– Las nubes tapan el sol pero también traen la lluvia. Una desgracia trae consigo, a veces, un beneficio, ya lo veremos.
Tres meses más tarde, la yegua regresó con un magnifico semental salvaje, caracoleando junto a ella. Estaba preñada. Los vecinos cuando se enteraron fueron a felicitar al campesino por tener un pensamiento tan positivo.
– ¡Pierdes uno y ahora tienes tres!
Y el campesino añadió de nuevo:
– Las nubes traen la lluvia nutricia y a veces la tormenta devastadora. La desgracia se esconde en los pliegues de la felicidad. Esperemos.
El hijo único del campesino domó al fogoso semental y se aficionó a montarlo. No tardó en caerse y poco le faltó para romperse el cuello pero salió del paso una pierna rota.
A los vecinos, que venían de nuevo para cantar sus penas, el filósofo campesino les respondió:
– ¿Calamidad o bendición? Quien puede saberlo. Los cambios no tienen fin.

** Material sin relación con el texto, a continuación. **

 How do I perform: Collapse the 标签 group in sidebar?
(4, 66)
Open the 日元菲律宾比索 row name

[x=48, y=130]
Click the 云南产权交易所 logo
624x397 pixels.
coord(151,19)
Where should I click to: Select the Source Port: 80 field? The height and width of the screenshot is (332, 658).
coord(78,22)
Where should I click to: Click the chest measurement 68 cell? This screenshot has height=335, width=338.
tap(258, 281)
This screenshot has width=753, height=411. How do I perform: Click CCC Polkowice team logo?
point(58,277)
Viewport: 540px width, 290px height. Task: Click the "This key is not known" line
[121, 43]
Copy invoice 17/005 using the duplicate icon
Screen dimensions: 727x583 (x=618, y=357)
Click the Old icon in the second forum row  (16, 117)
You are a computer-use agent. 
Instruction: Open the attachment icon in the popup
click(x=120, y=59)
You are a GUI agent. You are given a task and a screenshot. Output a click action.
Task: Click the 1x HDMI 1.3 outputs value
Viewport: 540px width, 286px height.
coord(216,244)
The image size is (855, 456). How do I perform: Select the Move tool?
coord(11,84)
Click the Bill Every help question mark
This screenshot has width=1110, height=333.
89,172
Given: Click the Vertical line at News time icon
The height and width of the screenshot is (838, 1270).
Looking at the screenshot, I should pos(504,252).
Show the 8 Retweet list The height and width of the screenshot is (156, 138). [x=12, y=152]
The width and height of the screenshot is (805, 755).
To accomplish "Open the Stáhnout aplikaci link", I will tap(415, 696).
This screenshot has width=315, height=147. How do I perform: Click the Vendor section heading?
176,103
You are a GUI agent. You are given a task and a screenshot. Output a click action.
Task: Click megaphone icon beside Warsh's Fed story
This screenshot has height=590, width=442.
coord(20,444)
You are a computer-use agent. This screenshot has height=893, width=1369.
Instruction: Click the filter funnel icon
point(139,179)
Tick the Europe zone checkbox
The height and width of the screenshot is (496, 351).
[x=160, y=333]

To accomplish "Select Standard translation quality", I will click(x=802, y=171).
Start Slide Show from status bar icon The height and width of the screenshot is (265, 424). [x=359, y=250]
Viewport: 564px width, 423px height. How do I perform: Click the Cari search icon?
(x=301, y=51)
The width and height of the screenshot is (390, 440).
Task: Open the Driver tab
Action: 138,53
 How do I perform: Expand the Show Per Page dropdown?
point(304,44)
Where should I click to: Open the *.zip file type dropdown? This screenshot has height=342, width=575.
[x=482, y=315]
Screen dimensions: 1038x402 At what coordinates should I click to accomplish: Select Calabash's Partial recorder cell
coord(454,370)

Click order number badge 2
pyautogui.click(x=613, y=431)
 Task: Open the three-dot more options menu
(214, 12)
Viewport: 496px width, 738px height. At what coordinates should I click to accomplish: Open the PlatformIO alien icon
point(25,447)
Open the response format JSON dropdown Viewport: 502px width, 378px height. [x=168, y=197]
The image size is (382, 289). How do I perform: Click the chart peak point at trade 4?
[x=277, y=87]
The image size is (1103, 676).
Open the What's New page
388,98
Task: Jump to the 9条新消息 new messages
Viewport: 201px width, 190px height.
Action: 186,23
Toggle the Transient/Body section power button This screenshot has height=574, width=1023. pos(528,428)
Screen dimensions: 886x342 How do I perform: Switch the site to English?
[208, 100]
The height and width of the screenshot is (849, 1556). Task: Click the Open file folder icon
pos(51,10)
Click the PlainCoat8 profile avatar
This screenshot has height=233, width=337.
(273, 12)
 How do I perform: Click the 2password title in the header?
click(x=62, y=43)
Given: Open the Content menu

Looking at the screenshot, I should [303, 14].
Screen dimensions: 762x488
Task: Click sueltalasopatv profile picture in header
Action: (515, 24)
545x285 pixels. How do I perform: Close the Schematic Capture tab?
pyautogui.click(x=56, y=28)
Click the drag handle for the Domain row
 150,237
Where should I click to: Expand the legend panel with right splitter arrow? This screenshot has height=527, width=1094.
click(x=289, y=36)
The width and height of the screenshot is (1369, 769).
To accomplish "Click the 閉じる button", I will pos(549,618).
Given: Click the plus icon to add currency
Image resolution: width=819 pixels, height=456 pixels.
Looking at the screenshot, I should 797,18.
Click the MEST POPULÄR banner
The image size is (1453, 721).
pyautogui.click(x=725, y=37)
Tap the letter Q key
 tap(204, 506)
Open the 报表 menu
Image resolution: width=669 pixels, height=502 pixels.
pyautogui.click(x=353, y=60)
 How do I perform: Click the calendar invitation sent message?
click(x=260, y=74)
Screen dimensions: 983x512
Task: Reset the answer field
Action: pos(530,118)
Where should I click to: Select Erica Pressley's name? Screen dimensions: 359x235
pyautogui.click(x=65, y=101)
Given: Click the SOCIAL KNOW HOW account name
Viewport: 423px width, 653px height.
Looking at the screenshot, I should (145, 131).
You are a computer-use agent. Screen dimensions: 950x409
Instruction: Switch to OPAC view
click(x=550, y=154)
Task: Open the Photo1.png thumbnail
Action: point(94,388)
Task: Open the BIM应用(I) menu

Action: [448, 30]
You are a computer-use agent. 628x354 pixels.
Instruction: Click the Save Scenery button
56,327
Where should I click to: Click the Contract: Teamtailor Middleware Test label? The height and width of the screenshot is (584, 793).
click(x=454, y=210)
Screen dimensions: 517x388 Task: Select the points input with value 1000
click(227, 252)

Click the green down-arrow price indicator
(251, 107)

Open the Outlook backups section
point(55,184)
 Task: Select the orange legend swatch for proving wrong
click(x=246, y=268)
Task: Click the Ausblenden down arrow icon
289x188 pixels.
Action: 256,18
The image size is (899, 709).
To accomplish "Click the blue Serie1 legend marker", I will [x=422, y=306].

Unos días más tarde se decretó una guerra contra los mongoles. Todos los jóvenes válidos partieron al combate y muy pocos regresaron a casa. Pero el hijo único del campesino, gracias a su pierna rota, se libró de la enorme masacre”.
Y es que los cuentos responden siempre a nuestras preguntas, dudas, necesidades,… Conocen la melodía de nuestro corazón.
¡¡Gracias por compartir estos momentos conmigo!!